» BRIEF
Answer these questions using the passage below on private attribute inference from images.
(a) How many vision-language models were evaluated on the dataset?
(b) Up to what accuracy could the models infer personal attributes?
(c) What has LLM privacy research primarily focused on?

» PASSAGE

Private Attribute Inference from Images with Vision-Language Models
This reveals a privacy risk for users of online platforms, as VLMs can infer sensitive information from seemingly harmless images, and it is incremental by extending text-based privacy concerns to the visual domain.
The study investigated whether vision-language models (VLMs) can infer personal attributes from benign online images, finding they achieved up to 77.6% accuracy on a dataset where attributes do not stem from direct human depictions.
As large language models (LLMs) become ubiquitous in our daily tasks and digital interactions, associated privacy risks are increasingly in focus. While LLM privacy research has primarily focused on the leakage of model training data, it has recently been shown that LLMs can make accurate privacy-infringing inferences from previously unseen texts. With the rise of vision-language models (VLMs), capable of understanding both images and text, a key question is whether this concern transfers to the previously unexplored domain of benign images posted online. To answer this question, we compile an image dataset with human-annotated labels of the image owner's personal attributes. In order to understand the privacy risks posed by VLMs beyond traditional human attribute recognition, our dataset consists of images where the inferable private attributes do not stem from direct depictions of humans. On this dataset, we evaluate 7 state-of-the-art VLMs, finding that they can infer various personal attributes at up to 77.6% accuracy. Concerningly, we observe that accuracy scales with the general capabilities of the models, implying that future models can be misused as stronger inferential adversaries, establishing an imperative for the development of adequate defenses.

» EXTRACTED DATA

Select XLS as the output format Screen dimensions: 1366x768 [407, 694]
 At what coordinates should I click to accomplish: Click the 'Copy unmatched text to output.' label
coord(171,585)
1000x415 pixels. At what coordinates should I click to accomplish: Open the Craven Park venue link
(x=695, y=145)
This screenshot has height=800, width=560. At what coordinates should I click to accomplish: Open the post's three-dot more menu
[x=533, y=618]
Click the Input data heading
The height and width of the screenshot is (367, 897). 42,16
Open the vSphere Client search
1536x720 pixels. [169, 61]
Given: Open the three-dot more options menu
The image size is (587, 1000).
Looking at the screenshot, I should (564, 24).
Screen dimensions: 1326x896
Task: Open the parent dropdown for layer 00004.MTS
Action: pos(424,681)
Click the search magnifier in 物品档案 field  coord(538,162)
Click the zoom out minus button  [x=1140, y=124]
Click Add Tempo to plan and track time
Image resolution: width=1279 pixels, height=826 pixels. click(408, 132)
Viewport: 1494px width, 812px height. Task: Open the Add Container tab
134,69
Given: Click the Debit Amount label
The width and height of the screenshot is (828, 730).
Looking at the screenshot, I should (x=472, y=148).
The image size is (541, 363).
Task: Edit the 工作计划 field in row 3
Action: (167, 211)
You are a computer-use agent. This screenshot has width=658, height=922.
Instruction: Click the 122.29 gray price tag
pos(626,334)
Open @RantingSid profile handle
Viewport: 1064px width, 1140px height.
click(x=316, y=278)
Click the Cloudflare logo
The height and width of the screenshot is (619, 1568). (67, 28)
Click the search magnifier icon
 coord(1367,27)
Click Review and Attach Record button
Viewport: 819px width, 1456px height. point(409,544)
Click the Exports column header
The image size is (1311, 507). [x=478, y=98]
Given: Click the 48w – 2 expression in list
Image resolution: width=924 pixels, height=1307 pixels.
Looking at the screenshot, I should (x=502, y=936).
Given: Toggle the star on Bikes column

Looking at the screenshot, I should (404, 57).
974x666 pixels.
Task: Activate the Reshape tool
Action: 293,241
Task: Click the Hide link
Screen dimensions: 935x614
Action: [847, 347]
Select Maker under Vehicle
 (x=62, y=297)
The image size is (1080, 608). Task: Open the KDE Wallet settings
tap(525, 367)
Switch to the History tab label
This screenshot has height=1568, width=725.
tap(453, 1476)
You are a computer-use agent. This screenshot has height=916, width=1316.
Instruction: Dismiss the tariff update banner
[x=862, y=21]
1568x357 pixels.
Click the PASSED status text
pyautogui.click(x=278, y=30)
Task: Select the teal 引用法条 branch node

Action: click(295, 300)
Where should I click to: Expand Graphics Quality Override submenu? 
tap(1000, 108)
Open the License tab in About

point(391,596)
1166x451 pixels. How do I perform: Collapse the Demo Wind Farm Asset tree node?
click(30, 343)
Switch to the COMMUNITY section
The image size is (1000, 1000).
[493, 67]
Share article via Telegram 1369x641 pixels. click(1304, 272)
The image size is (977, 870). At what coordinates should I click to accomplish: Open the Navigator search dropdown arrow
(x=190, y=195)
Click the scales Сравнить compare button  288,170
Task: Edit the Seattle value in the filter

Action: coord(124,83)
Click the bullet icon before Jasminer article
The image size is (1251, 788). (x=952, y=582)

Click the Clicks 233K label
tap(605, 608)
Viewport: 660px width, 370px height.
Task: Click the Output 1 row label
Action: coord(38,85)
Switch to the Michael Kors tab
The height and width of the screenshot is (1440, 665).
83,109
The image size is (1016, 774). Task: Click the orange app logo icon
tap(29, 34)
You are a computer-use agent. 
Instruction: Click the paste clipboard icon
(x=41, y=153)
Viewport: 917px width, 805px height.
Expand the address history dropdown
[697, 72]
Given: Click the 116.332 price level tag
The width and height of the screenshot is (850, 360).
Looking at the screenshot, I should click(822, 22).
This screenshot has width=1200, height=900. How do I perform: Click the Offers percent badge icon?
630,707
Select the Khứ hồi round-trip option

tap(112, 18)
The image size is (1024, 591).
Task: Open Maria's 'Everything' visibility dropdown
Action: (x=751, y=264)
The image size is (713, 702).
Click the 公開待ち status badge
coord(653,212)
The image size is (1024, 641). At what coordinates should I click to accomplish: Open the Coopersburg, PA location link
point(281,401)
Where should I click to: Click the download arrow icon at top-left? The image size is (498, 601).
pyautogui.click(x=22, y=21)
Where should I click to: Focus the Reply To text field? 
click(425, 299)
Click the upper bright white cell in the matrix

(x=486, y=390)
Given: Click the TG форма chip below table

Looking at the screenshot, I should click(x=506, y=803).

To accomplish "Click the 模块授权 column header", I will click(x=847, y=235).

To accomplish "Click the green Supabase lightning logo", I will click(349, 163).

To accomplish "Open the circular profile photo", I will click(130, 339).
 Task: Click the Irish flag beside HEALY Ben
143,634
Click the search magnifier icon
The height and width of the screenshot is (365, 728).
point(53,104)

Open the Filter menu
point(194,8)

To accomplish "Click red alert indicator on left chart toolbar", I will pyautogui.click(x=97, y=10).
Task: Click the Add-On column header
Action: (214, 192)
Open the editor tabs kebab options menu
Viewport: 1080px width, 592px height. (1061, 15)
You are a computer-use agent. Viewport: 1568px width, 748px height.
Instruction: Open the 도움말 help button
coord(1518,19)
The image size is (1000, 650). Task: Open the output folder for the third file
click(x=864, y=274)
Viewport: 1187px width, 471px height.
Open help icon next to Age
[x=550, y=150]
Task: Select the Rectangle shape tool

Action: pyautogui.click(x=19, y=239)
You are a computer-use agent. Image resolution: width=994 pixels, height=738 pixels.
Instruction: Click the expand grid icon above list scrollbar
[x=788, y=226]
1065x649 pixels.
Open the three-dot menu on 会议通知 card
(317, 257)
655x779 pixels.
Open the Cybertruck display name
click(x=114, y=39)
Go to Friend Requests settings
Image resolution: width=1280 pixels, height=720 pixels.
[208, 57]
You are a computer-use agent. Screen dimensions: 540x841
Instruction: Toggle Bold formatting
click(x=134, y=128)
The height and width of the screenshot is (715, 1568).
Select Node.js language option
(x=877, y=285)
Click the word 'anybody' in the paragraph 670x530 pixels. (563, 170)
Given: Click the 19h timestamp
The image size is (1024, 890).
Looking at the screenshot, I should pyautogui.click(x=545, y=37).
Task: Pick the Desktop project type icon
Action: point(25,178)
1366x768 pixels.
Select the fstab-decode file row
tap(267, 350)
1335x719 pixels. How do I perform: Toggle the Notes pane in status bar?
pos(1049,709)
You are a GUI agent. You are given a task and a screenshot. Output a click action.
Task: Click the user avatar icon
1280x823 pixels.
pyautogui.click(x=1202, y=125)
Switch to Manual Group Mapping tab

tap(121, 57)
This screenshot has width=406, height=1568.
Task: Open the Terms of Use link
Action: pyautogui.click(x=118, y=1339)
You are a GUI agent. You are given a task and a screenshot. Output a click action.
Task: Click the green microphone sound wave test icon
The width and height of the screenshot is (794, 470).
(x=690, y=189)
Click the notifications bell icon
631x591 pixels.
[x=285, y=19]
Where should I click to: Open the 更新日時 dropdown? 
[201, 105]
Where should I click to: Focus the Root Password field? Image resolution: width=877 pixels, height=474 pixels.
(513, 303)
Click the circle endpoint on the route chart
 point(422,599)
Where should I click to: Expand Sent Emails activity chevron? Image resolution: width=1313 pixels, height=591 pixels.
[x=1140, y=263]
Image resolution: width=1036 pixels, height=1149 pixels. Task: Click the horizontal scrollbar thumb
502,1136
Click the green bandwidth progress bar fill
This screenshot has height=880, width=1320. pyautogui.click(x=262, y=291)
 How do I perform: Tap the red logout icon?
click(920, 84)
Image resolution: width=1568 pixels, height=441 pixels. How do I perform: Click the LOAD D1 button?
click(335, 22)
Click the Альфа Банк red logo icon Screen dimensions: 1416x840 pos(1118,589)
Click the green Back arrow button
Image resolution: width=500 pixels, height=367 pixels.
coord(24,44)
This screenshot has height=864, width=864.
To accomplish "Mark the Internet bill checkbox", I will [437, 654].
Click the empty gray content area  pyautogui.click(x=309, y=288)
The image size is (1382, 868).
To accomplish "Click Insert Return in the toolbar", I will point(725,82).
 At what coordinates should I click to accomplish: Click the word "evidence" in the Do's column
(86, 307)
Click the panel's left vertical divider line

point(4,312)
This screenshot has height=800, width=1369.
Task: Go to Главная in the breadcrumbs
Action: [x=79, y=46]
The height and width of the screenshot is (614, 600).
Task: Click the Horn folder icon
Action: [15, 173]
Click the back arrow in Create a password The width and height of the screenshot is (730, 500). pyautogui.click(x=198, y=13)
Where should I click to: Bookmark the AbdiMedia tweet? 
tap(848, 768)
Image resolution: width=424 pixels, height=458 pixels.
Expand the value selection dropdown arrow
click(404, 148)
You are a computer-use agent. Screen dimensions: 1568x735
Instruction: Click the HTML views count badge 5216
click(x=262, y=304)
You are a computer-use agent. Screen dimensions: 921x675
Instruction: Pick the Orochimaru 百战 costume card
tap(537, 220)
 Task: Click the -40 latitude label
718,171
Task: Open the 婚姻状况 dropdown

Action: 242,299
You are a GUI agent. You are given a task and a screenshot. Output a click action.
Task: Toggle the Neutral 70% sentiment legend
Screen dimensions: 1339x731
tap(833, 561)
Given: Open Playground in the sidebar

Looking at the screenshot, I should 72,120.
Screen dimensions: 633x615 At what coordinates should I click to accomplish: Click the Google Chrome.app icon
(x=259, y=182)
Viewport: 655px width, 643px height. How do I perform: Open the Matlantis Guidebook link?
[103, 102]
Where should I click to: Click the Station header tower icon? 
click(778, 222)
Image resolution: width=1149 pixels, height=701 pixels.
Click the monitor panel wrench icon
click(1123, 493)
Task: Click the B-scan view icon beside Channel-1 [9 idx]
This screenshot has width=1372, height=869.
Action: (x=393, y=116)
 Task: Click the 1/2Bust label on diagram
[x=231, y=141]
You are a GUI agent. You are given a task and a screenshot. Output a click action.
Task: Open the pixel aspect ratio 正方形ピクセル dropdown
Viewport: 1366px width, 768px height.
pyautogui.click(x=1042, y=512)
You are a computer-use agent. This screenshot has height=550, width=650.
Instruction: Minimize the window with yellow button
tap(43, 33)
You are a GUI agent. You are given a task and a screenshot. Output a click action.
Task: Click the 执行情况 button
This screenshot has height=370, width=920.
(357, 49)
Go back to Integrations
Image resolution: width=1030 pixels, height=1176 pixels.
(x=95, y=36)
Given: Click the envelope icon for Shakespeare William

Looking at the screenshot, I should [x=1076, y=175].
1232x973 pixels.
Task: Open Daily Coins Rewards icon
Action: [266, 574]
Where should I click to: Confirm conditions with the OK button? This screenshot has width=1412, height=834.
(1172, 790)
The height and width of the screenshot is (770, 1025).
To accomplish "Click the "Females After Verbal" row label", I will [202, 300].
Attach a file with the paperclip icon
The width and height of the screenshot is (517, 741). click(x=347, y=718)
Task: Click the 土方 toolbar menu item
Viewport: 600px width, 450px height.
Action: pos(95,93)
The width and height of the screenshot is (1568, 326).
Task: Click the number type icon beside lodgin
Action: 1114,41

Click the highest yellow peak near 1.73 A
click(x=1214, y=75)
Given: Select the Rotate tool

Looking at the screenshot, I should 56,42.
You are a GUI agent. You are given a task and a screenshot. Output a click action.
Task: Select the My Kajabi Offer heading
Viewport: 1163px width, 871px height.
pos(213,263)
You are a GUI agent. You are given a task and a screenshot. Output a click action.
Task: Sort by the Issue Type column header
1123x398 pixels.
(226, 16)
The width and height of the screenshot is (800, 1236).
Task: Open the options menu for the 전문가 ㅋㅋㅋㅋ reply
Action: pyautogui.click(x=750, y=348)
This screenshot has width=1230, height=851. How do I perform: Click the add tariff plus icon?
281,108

» ANSWER SPACE
(a) Seven state-of-the-art vision-language models were evaluated.
(b) They inferred personal attributes at up to 77.6% accuracy.
(c) It has primarily focused on the leakage of model training data.